▶ _TO DO_
Take the line that contains "The image size is (1171, 725)." as the start and the last line of the entries as the end, and print both and everything between them exactly, without the pictures.

[DATA]

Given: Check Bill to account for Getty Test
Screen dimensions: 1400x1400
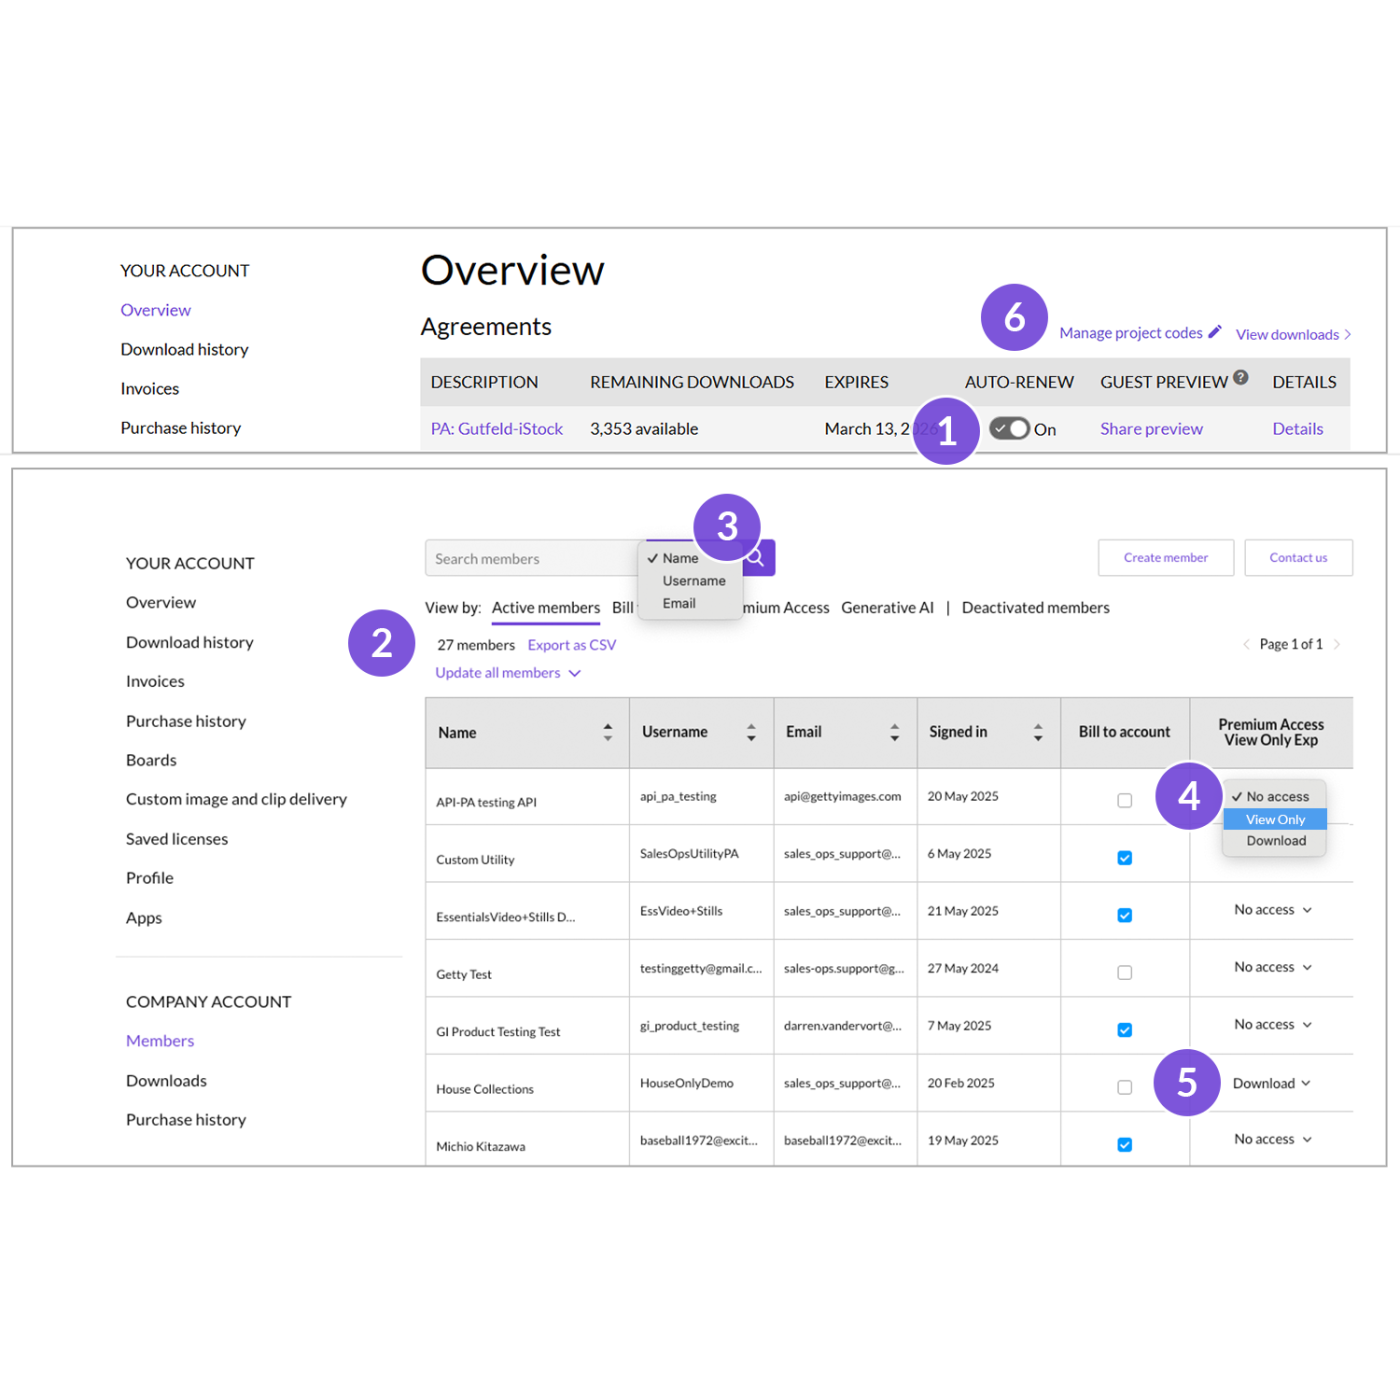Looking at the screenshot, I should click(1124, 971).
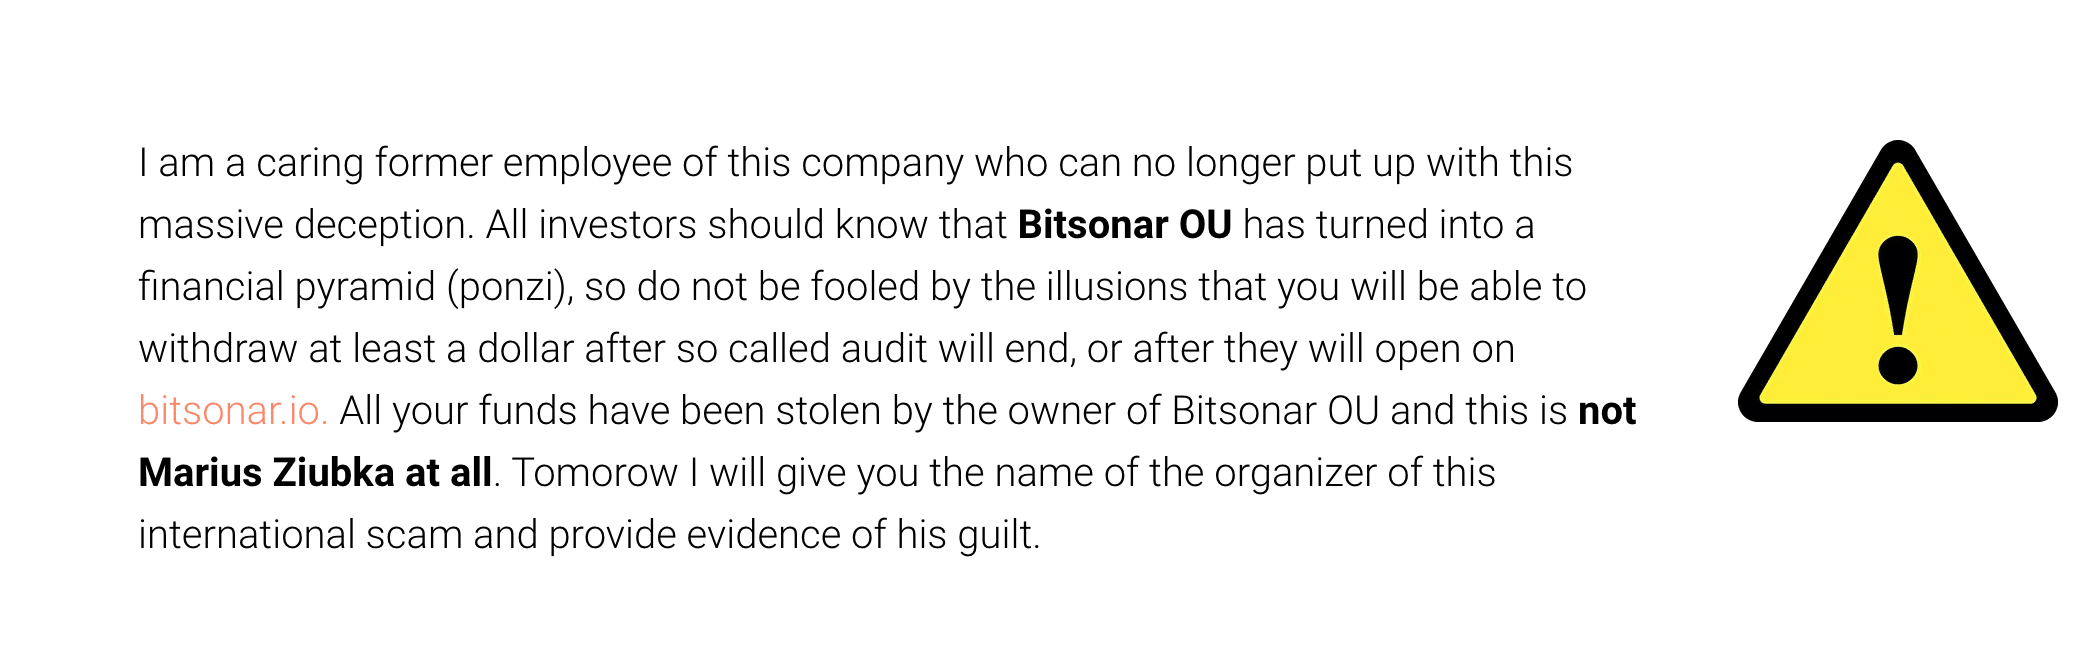The image size is (2094, 670).
Task: Click the bold word "not"
Action: coord(1606,411)
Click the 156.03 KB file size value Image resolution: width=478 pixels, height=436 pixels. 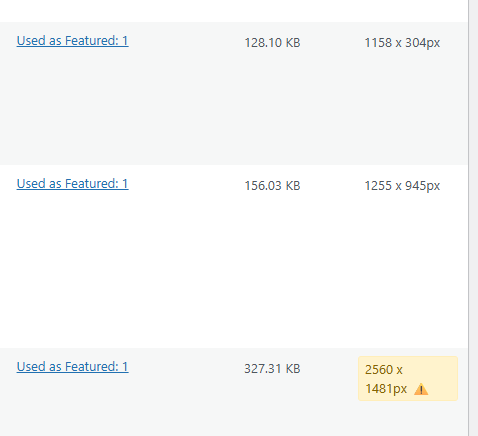(272, 186)
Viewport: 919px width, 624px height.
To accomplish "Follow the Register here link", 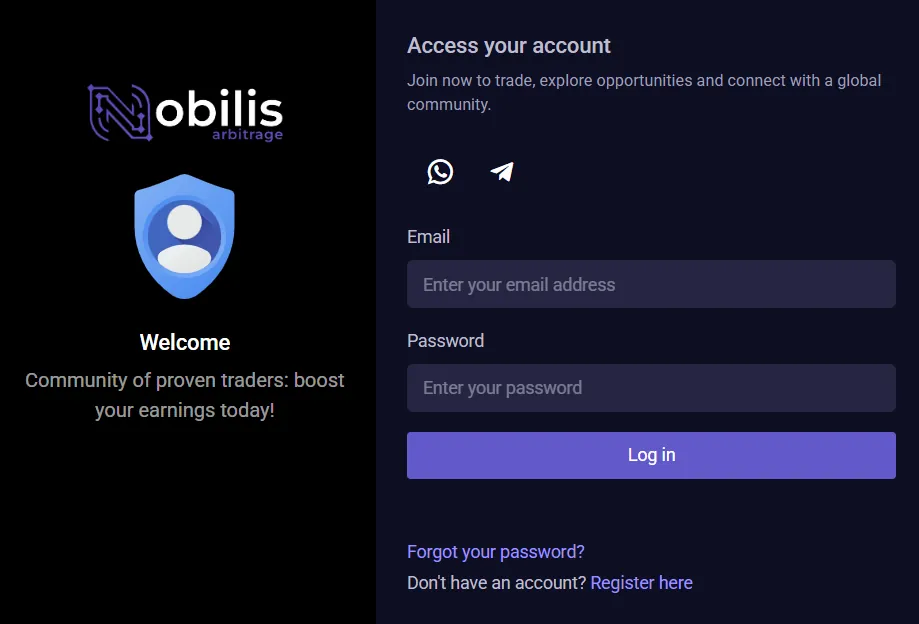I will tap(641, 582).
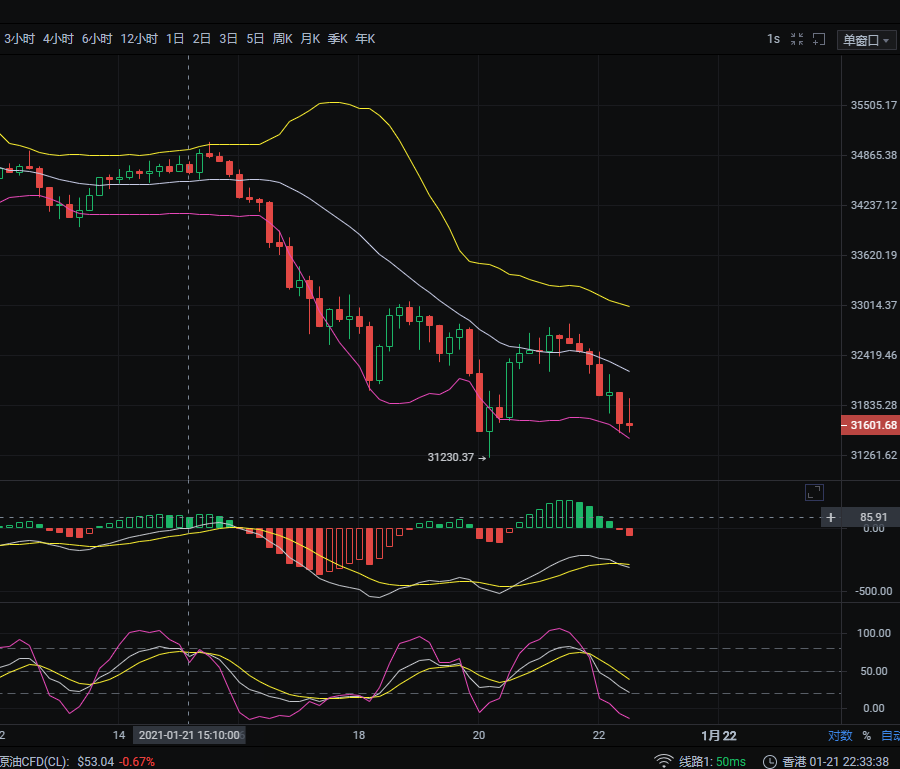Select the 周K weekly chart period
The width and height of the screenshot is (900, 769).
tap(282, 39)
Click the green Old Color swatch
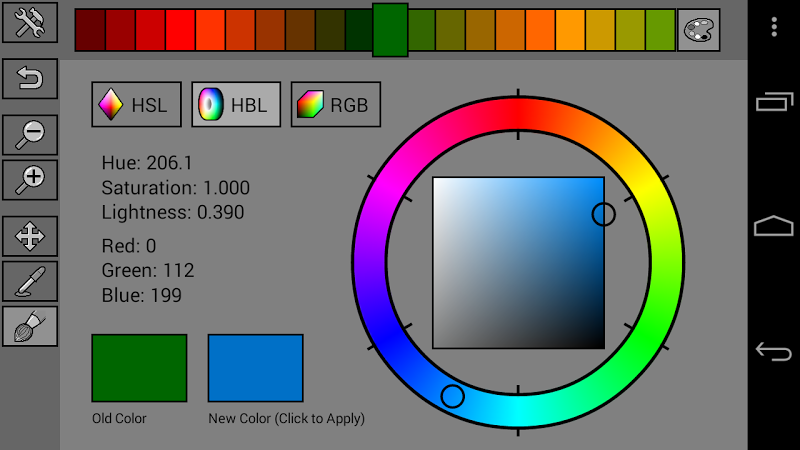This screenshot has width=800, height=450. pyautogui.click(x=139, y=368)
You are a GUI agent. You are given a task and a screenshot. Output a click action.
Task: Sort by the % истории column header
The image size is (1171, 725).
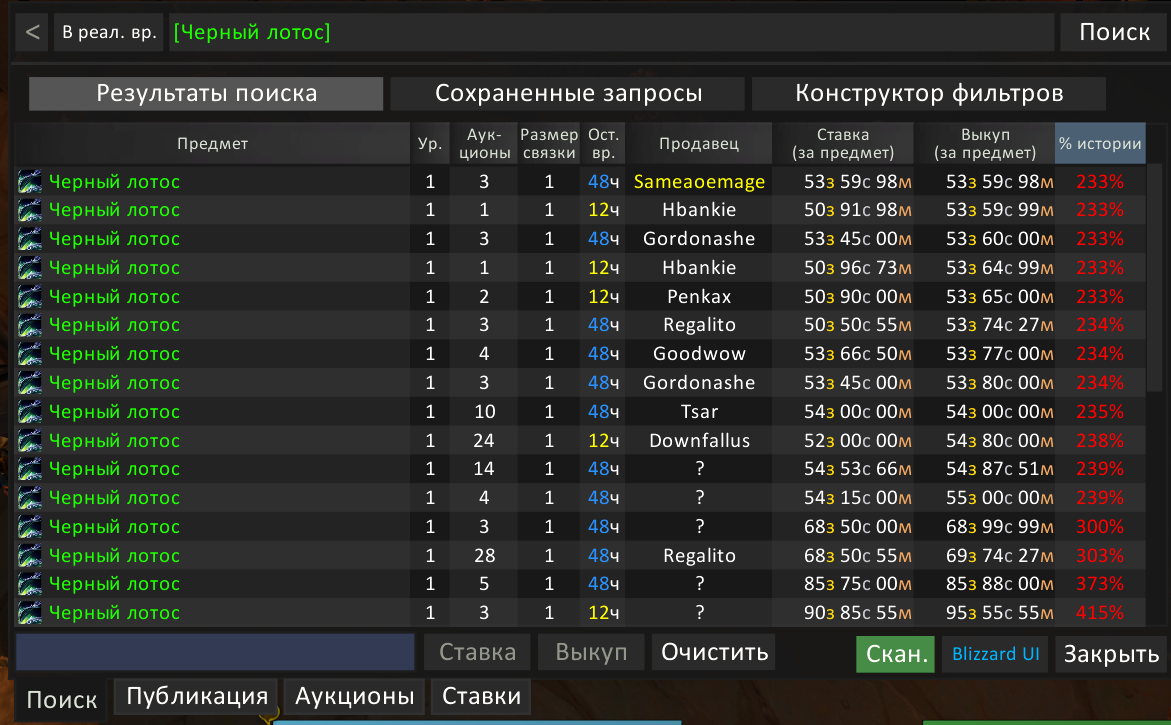(x=1100, y=143)
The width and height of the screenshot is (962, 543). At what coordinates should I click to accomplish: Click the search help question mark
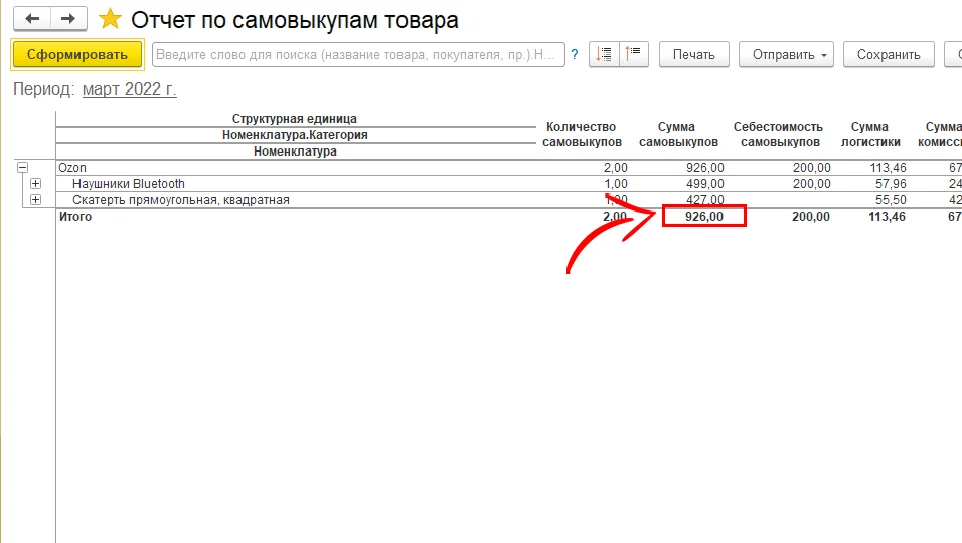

[/DATA]

▶ _ANSWER SPACE_
The image size is (1171, 725).
(x=1100, y=143)
The width and height of the screenshot is (962, 543). At what coordinates should I click to accomplish: Click the search help question mark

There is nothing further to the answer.